È la famosa frase di Lovecraft che, trascinata all’inverosimile fino a diventare il mantra-dronee vocale di rito al nero, gutturale e ambiguamente trionfale, apre e dona il titolo a La morte muore. Insieme a Distillati Di Tenebre, è una delle due suite, a loro volta articolate rispettivamente in quattro tracce. Prese singolarmente, le tracce sono tutte autonome e sfociano una nell’altra seguendo un filo nero, soprattutto lirico e tematico, ma con delle soluzioni di continuità; nel complesso, in entrambe le macro tracce vediamo di piegate, contro economie ed equilibri diversi, sempre ben compartimentate, le diverse componenti che sono confluite in questo lavoro: drone, musica elettroacustica e innesti concreti, dark ambient attraversata da grida e rumori lancinanti, poi ancora, più vicini alle radici del gruppo, lo sludge brutale di La Morte Muore (Part 2) e l’industrial primevo del suo seguito, il crust e il doom della prima metà di Distillati Di Tenebre.

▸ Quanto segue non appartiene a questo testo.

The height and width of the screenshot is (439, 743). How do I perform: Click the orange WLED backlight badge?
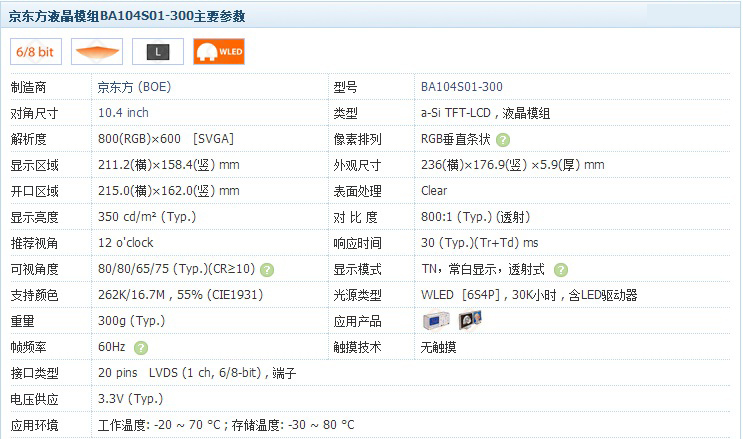(x=219, y=51)
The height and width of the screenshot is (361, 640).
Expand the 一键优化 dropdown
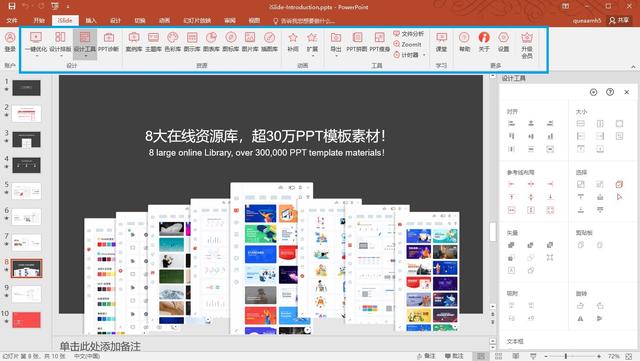pyautogui.click(x=36, y=55)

In fondo, per filosofia, estetica e dinamica, ‘Ignoto’ è soprattutto un album dall’anima doom; in una declinazione, però, imprevedibile, mutante e in fin dei conti estremamente moderna. È anche un lavoro pesante e volutamente poco accessibile per suoni e minutaggi, e che però, allo stesso tempo, gode di una varietà inusuale per questo tipo di album e anche, quando vuole, di una buona capacità di sintesi e variazione. Un buon simulacro della discografia del gruppo, che ormai ci ha abituato contemporaneamente ad una coerenza assoluta di intensità, colori ed estetica, e ad una imprevedibilità stilistica fuori dal comune.